Growing up in various churches -- Methodist, Baptist, Lutheran, and Presbyterian to name a few -- I'd describe the model for my church experience with one word: education. Learn about God. Grow in knowledge. Conversations with mom and dad revolved around "what we learned today", (to which the answer was always some variation of "Jesus"). After working that model for many years, though, it came up short for me. It's not that I didn't learn good information -- there are probably worse ways to spend your time than learning what the Bible says. But the deepest questions I had about life hadn't been answered. Say there was an all-loving God who wanted to give me perspective about my future and my friendships and my career, could I even get to know Him? Can I, like, TALK to Him? Would he have important things to say to me?
What does THAT sort of life look like? Somehow I'd missed it. I knew the Bible stories, definitions of concepts like grace and righteousness, but, like, I didn't actually know God!

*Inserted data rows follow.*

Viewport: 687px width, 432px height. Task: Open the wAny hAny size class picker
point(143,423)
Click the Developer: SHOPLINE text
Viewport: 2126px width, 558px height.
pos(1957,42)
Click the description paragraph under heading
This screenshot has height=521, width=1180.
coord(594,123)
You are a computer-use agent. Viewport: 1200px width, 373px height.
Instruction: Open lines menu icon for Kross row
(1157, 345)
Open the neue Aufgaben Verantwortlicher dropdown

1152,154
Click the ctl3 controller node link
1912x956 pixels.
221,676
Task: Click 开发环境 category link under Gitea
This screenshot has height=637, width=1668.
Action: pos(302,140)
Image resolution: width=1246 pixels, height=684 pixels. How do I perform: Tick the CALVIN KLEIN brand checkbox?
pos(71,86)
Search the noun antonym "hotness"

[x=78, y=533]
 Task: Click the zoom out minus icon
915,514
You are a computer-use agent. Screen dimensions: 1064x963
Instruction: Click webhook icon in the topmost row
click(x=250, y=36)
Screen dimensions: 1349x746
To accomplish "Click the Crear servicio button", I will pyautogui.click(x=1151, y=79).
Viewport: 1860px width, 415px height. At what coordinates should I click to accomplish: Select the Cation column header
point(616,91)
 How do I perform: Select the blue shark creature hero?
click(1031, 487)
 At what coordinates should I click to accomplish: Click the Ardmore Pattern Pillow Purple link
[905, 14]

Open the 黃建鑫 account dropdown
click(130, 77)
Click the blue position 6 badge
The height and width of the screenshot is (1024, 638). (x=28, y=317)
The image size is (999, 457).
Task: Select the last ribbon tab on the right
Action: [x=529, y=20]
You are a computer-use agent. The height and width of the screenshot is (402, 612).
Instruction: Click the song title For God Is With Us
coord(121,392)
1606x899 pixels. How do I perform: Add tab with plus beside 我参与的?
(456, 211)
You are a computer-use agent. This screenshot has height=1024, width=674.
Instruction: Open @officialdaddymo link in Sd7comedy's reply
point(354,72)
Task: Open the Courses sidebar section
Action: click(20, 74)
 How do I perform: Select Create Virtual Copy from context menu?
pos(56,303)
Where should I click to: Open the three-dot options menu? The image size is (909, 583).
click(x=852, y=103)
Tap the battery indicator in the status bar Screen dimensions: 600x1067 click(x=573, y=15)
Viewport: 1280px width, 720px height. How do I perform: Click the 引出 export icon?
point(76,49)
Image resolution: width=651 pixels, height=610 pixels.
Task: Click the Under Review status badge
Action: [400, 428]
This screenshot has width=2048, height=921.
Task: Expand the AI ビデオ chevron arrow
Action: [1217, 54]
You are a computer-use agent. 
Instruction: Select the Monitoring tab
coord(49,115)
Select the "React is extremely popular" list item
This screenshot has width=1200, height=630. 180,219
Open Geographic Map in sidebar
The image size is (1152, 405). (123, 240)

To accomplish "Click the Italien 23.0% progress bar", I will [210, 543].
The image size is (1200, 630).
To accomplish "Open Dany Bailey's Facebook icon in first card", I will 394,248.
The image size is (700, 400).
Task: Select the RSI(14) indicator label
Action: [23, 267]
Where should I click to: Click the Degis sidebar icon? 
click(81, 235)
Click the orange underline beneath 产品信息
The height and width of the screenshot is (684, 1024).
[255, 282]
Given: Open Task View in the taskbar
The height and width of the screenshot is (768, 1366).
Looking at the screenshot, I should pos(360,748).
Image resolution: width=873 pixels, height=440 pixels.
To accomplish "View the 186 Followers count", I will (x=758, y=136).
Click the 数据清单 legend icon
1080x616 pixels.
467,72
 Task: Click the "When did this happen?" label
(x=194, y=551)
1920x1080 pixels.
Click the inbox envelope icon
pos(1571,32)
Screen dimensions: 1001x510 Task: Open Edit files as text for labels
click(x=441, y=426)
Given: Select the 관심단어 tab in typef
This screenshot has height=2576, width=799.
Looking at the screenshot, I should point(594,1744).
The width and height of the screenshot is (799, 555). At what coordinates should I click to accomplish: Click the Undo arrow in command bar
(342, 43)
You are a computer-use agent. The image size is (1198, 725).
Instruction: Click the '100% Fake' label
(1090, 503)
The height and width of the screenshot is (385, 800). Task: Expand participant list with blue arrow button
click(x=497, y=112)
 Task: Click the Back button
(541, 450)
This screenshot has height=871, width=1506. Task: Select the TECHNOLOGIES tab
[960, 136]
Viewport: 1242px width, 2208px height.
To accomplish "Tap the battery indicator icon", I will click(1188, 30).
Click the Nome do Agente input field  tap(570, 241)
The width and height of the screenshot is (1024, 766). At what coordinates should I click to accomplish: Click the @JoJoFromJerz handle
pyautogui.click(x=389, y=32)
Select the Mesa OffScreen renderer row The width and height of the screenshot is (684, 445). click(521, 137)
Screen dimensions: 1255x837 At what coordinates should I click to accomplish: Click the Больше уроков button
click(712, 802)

How the heck did that happen? How could a person possibly spend 12 years in churches and come out the other end with deep knowledge of concepts, but distant from an actual God?
Fast forward some years, and I'm now in CHARGE of a children's department (who knew?), and it got me thinking. What if our ministry could be about that connection with a living God? What if there were a God who we could feel close to, like, now? If we could receive day-to-day direction on the things we're actually experiencing (for kids: school, friendships, family life, and so forth). That's a program I'd get excited about.
So we're attempting to do just that with our newly renamed children's ministry, "kidlink". The idea is that everything about our ministry is designed to "link kids" to God and other people. That they'd be able to find that rich connection with God and hear from him.
Well, this approach has some very real, practical implications for the classroom. For example...
- Prayer always needs to be emphasized as "two-way", which is what we see all through scripture. We speak to God, he speaks to us. Then, especially with older kids... TRY it! Show them how to do it. Pray, and then listen. Let them watch us listen. Try it as a class. Have them write or draw what they think God is saying. In this way, prayer is a process, not a destination.
- Our kids church culture needs to be that of discussion and possibilities. A place where many different perspectives are welcomed. How do we do that? It's simpler than we might think. For example, take Moses at the Red Sea. What if we stopped reading the story right as Moses and company pulls up to the Red Sea (before it's been parted) - how about ask, "Pretend YOU are Moses! You are in charge of this huge group of people, there's an army on your tail, and there's nowhere to go! What would you do?" Inspire discussion. Ask lots of open-ended questions. This way kids aren't being taught; they're being engaged. One of my favorite posts on this subject is by Amy Dolan who argues that we need to move away from the ever-popular "one main point" sermons by asking open ended questions; and in this way each child leaves the room with his or her own main point.
- Tony Hsieh, CEO of Zappos, has it right: "Get the culture right, and everything else falls into place." Foster a culture of connection with God and other kids by making the choice to let kids see your faith. If God has done something for me lately, after my wife, children are probably going to be one of the first groups of people to hear about it. I want them to see what God is doing in me, and to have freedom to ask questions.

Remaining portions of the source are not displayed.